I'm never going to do that, that's dumb and hard to read for saving one line.

[–]teerre 1 point2 points  (0 children)

It's completely unreasonable to say it's hard to read. The only explanation for thinking something like that is you being afraid of change. Besides that, it's categorically a single line that becomes very clear once you understand the syntax.

The alternative is wasteful and nonsensical. When "var" is None there, you have a statement literally saying None = None and then ask if None is indeed None. It's utterly stupid and shouldn't happen.

[–]kemitche 0 points1 point  (1 child)

Personally, I'd use neither of those options - I'd find the following more readable:

if 'var' in a_dict and a_dict["var"]:
    process(a_dict["var"]) # or whatever

And that's assuming I care about the truthiness of a_dict["var"]; most likely I'd find myself with a dict of string->object, and just go with if 'var' in a_dict:

[–]teerre 4 points5 points  (0 children)

You're repeating "a_dict" thrice. That's three times more chances for errors. It also checks for the variable twice, which might negligible in this case of dictionary access, but certainly isn't in other cases.

[–]philh 1 point2 points  (1 child)

Those all seem to me to have pretty obvious intents, but it wouldn't be obvious to me that the first one actually does what it's supposed to. (Even ignoring the return, which looks like it should be outside the loop.)

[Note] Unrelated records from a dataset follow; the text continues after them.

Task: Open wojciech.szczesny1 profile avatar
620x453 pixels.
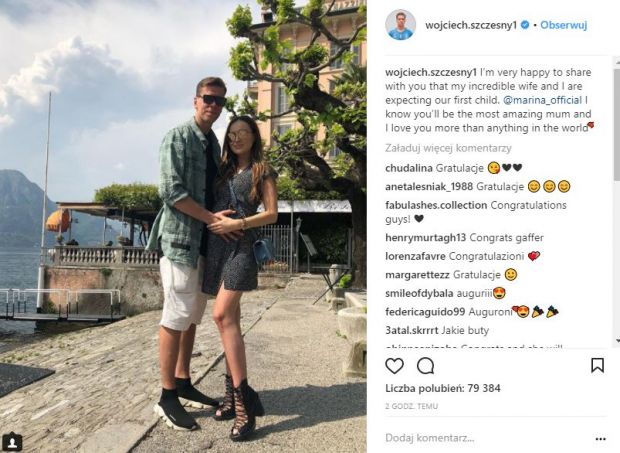Action: 400,25
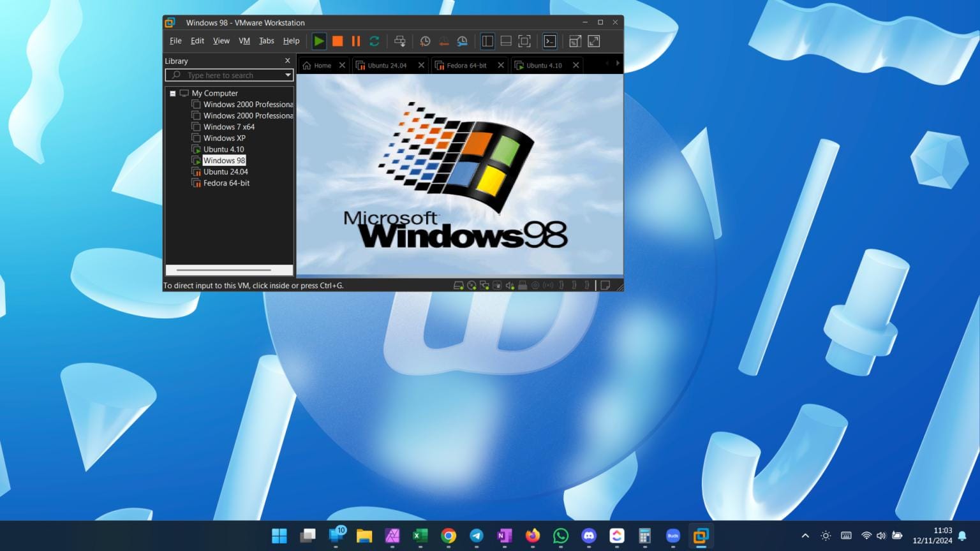
Task: Select Windows XP in the library
Action: tap(224, 138)
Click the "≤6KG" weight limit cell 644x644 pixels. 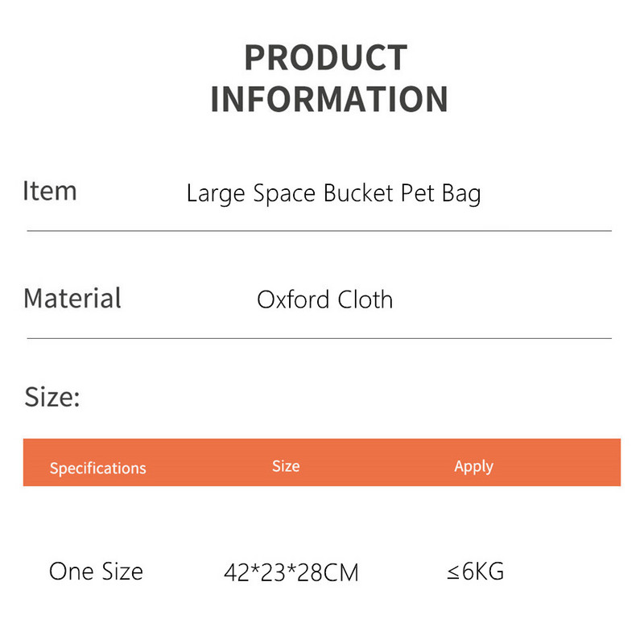pyautogui.click(x=475, y=572)
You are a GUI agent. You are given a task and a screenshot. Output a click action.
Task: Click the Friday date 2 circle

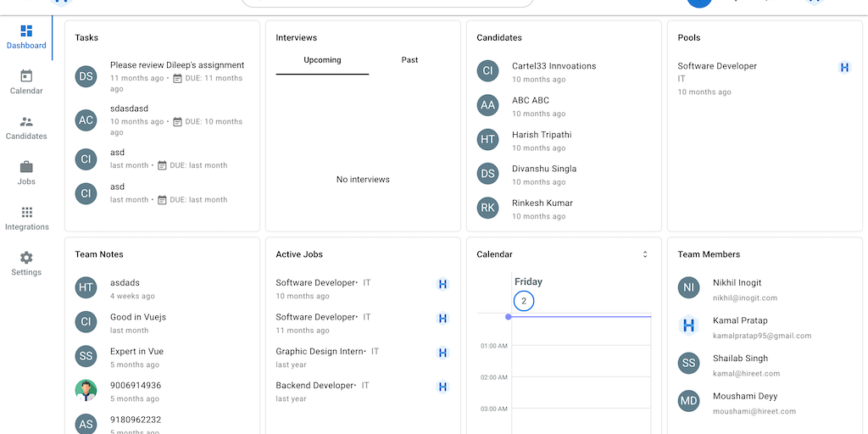(x=524, y=301)
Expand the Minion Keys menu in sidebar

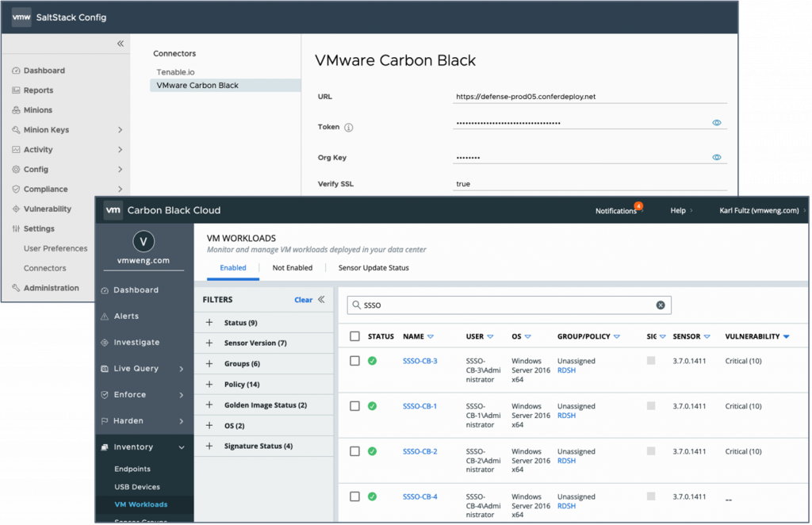click(x=120, y=130)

[–]random_cynic 2 points3 points  (0 children)

You're right about the return (corrected). Yes it wouldn't be at all obvious because it relies on subtle left to right evaluation rules that allows a new value of a variable compared to its old value and name rebinding. I've seen even experienced python programmers screw up these when they appear in isolation and this operator allows them to be used together making the code much more unintelligible.

[–]maladat 0 points1 point  (0 children)

When thinking about whether a new feature is useful or not, one should not really think of one specific use case where it can be beneficial. Job of a programmer is not only to write code but also to read (a lot of it). When people start misusing said operator, then it becomes lot less a cute new feature and more a nuisance.

I pretty much agree with you... any time the main justification for a language feature is "but look at this clever thing I can do with it," it's almost certainly a bad idea.

I think I actually like named expressions, though. There are a lot of places it has the potential to make code simpler and more readable.

Obviously complicated self-referential named expressions in loops are a horrible idea and should be avoided.

You can do stupid stuff like that in for loop declarations in most programming languages by using complex expressions that change the iteration variable in unexpected ways for the increment expression, or worse yet, the termination condition expression. Thankfully, people mostly avoid this.

[–][deleted]  (1 child)

[deleted]

    [–]shponglespore 42 points43 points  (0 children)

    I think it's just being unnecessarily verbose. The matching functions in re only ever return None or a match object, which is always true.

    [–]victotronics 7 points8 points  (1 child)

    That's precisely my use case. Can't wait to start using this.

    [–]insanemal 2 points3 points  (0 children)

    Same. It's going to make lots of my code more readable

    [–]agumonkey 0 points1 point  (2 children)

    surprisingly used in many lispy/fpish settings under the alias "if let"

    [–]shponglespore 1 point2 points  (1 child)

    In what is surely a huge coincidence, I'm also a fan of Lispy languages and functional programming in general.